Electromagnetism: Key Concepts and Principles

Posted on Nov 1, 2024 in Physics

Electromagnetism

Kepler’s Second Law

The radius vector of each planet sweeps out equal areas in equal times. This also implies that the sector velocity of each planet is constant.

Universal Gravitation

The gravitational interaction between two bodies can be expressed as a single central attractive force proportional to the masses and inversely proportional to the square of the distance separating them.

Gravitational Field

A mass, M, creates a vector quantity known as gravitational field strength, g, at a point in space, P. This is defined as the force per unit mass placed at P.

Field Overlap

The resulting field at a point P is the sum of the fields that each body would create at that point if it were alone.

Work Done by a Force

The work done by a force (F) on a body depends on the magnitude of the force, the path length, and the relative orientation of the force vector with respect to the displacement. Only in the case of a constant force (i.e., not dependent on the position) can the work be determined by W = F * Δr * cos(x).

Work-Kinetic Energy Theorem

The work done on a particle by all the forces acting on it is equal to the change in its kinetic energy.

Conservative Force

A force is conservative when the work done by it, acting on a body between two points, is independent of the path taken.

Physical Meaning of Potential Energy at a Point A

The potential energy of a mass, m, at a point, A, in a gravitational field coincides with the work performed when “m” moves from A to a point at infinity.

Relationship Between Field and Potential

The physical meaning of potential is that of potential energy per unit mass.

Energy Conservation Principle

The total mechanical energy (kinetic + potential) of a particle moving under the influence of conservative forces remains constant.

Electric Charges: Features

  • There are two types of electric charges (positive and negative).
  • Electric charge is a scalar quantity.
  • Electric charge follows the principle of additivity (charges add up).
  • Electric charge exhibits complementarity (neutral matter has equal amounts of positive and negative charges).

--- Extracted information ---
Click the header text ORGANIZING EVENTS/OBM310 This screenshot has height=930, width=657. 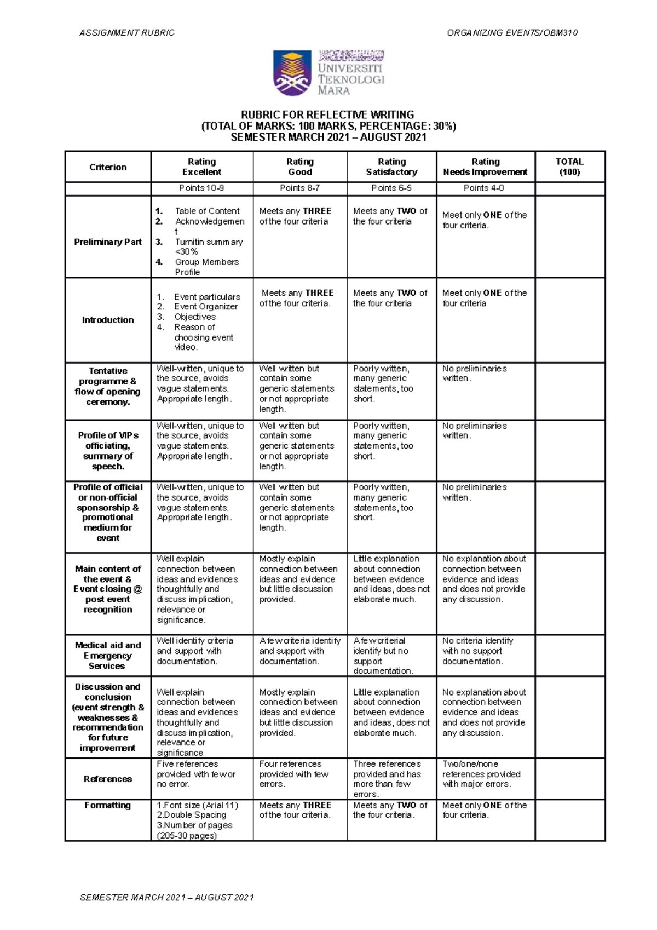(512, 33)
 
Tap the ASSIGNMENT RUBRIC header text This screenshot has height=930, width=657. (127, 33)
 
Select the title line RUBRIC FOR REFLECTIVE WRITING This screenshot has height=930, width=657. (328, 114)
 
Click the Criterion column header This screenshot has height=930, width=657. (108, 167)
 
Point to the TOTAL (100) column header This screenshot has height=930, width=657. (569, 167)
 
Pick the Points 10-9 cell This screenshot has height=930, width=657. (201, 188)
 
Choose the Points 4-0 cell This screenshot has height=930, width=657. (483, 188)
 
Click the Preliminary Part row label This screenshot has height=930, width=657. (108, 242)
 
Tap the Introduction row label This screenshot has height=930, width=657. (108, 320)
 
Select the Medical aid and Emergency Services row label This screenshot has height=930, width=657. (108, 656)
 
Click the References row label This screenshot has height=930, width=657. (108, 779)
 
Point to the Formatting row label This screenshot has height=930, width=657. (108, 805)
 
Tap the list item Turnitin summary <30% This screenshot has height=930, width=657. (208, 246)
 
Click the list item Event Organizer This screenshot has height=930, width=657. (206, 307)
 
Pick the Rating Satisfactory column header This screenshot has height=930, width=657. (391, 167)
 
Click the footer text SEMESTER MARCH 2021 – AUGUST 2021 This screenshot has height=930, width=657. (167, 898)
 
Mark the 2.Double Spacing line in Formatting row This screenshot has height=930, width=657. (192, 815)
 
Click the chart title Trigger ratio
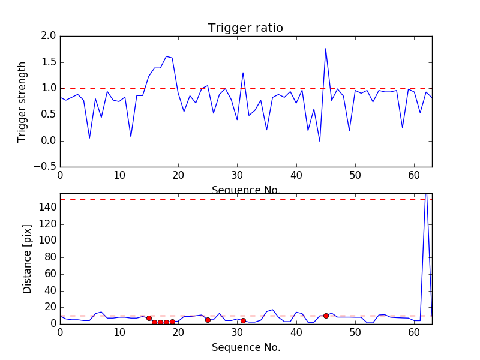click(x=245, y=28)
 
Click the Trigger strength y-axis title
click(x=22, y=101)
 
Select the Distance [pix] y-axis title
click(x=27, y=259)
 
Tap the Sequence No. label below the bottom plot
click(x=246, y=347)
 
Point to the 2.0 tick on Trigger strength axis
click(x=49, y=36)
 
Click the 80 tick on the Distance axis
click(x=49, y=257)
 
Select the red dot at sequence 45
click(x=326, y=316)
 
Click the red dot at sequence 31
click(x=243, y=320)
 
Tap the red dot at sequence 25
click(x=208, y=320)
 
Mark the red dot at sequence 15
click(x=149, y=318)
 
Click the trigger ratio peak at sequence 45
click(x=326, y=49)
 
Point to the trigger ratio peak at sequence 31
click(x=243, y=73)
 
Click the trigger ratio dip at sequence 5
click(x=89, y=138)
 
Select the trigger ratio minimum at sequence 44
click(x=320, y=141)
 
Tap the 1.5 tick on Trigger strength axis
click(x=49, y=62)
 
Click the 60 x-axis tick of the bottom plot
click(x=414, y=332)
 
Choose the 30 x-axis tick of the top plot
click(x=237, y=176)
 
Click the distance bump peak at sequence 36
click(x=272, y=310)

--- Objective 1 ---
According to the physics notes, when is a force conservative?
--- Objective 2 ---
Using the physics notes, explain why the sector velocity of each planet is constant.
--- Objective 3 ---
Reproduce the part of the physics notes that begins at the words "A force is conservative" and stops after "point at infinity.".
The data above come from a separate source and are unrelated to the physics notes.

--- Full output 1 ---
A force is conservative when the work it does on a body between two points is independent of the path taken.

--- Full output 2 ---
Kepler's second law states that the radius vector of each planet sweeps out equal areas in equal times. The physics notes say that this implies that each planet's sector velocity is constant.

--- Full output 3 ---
A force is conservative when the work done by it, acting on a body between two points, is independent of the path taken.

Physical Meaning of Potential Energy at a Point A

The potential energy of a mass, m, at a point, A, in a gravitational field coincides with the work performed when “m” moves from A to a point at infinity.